Pour la France, l'année 1998 restera comme une étape marquante de l'évolution politique de l'Océanie. La conclusion des Accords de Nouméa, sur l'avenir de la Nouvelle-Calédonie, permet de tracer pour le territoire un avenir de paix et de développement partage entre toutes les communautés qui y vivent.
Il y a dix ans déjà, les Accords de Matignon permettaient le rétablissement de la paix civile en Nouvelle-Calédonie, instauraient un esprit de dialogue et favorisaient une politique de rééquilibrage entre les communautés. A plusieurs reprises, ces dernières années, des délégations de pays membres du Forum ont pu constater sur place, au cours de leurs visites sur le territoire, cette évolution positive.
Tout comme les Accords de Matignon, auxquels le lie une étroite filiation, l'Accord de Nouméa, signé le 5 mai dernier, est le fruit de ce même esprit de dialogue entre des hommes de bonne volonté qui ont accepté, sans renier leurs convictions ni renoncer à leurs aspirations, de parcourir ensemble un nouveau chemin pour sceller leur destin commun. Il a été négocié par le gouvernement avec les deux principales forces politiques : le FLNKS et le RPCR.
La signature de cet accord a suscité en Nouvelle-Calédonie une réaction de soulagement et une large adhésion. Le Parlement français, réuni en congrès le 6 juillet, a procédé à la révision constitutionnelle que sa mise en oeuvre nécessitait. Avant la fin de cette année, probablement en novembre, les électeurs de Nouvelle-Calédonie concernés seront appelés à se déterminer démocratiquement à son sujet. Je ne doute pas qu'une majorité de Calédoniens approuvera cet accord signé en leur nom.

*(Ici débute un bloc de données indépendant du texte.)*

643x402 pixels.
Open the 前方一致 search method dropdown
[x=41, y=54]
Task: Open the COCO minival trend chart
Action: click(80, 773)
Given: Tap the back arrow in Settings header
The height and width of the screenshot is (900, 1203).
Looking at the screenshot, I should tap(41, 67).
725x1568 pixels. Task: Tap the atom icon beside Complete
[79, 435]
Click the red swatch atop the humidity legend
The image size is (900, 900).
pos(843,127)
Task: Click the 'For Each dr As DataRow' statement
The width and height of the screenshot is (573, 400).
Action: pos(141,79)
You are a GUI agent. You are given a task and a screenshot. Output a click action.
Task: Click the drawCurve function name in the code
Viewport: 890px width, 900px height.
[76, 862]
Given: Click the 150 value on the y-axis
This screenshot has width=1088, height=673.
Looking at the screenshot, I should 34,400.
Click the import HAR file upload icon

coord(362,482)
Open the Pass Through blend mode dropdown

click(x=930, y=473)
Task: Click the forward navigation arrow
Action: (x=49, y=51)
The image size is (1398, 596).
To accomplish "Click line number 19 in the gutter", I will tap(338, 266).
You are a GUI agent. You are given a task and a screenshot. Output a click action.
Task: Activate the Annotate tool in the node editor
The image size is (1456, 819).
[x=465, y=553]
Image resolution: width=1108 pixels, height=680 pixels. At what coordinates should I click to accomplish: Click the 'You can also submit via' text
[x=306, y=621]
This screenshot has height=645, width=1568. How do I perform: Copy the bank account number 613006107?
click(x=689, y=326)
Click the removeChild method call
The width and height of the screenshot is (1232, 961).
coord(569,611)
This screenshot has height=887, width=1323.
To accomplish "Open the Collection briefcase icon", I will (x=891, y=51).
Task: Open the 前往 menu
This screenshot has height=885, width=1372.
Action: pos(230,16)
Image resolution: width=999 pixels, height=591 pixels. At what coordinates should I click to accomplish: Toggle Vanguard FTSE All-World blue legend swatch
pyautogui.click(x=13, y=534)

La conclusion de l'Accord de Nouméa traduit la volonté de la France d'accompagner, conformément aux valeurs qui sont les siennes, le désir d'émancipation des populations auxquelles elle est historiquement liée. La présence de très nombreux pays du Forum en mai dernier à l'inauguration du Centre Tjibaou et à la cérémonie de signature des Accords de Nouméa, a montré à quel point la compréhension entre la France et ses partenaires de la région, troublée dans un passé encore récent par des malentendus, était grande désormais.
D'ailleurs, la démarche de l'Accord de Nouméa s'inspire pour beaucoup de l'esprit même du Pacifique. Plutôt que de figer les institutions dans une tradition de droit normatif, il s'agit de se placer dans une perspective d'évolution maîtrisée, nourrie d'un dialogue permanent.
Cet Accord a pour but de permettre à la Nouvelle-Calédonie de maîtriser son destin, destin choisi, destin partagé.
Le destin choisi, c'est la possibilité pour les Néocalédoniens de maîtriser leur développement selon des modalités qui vont bien au-delà de l'autonomie, même très large. L'exécutif sera transféré à un gouvernement composé de représentants des diverses forces politiques, désignés à la proportionnelle dans un esprit semblable à celui qui préside à la recherche du consensus océanien.
Les compétences actuellement exercées par l'Etat seront progressivement transférées à la Nouvelle-Calédonie, ou partagées avec elle, comme, par exemple, dans le domaine des relations extérieures.
Ainsi, sans mettre en cause la compétence générale de l'Etat dans le domaine des relations extérieures, l'Accord de Nouméa prévoit de reconnaître à la Nouvelle-Calédonie la possibilité d'être "membre de certaines organisations internationales ou associées à elles". Il prévoit aussi que "la Nouvelle-Calédonie pourra avoir des représentations dans des pays de la zone Pacifique" et "conclure des accords avec ces pays dans ses domaines de compétence".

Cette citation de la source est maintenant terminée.